→ Task prompt
Copy out the items word for word, starting at the line containing "Where should I" and ending at the last line of the items.

=== Data provided ===

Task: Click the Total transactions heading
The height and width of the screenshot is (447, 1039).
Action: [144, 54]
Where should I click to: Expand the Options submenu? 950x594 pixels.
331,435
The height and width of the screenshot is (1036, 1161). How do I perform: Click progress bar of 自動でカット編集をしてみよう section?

===

→ Reply
Where should I click to: Expand the Options submenu? 950x594 pixels.
331,435
The height and width of the screenshot is (1036, 1161). How do I perform: Click progress bar of 自動でカット編集をしてみよう section?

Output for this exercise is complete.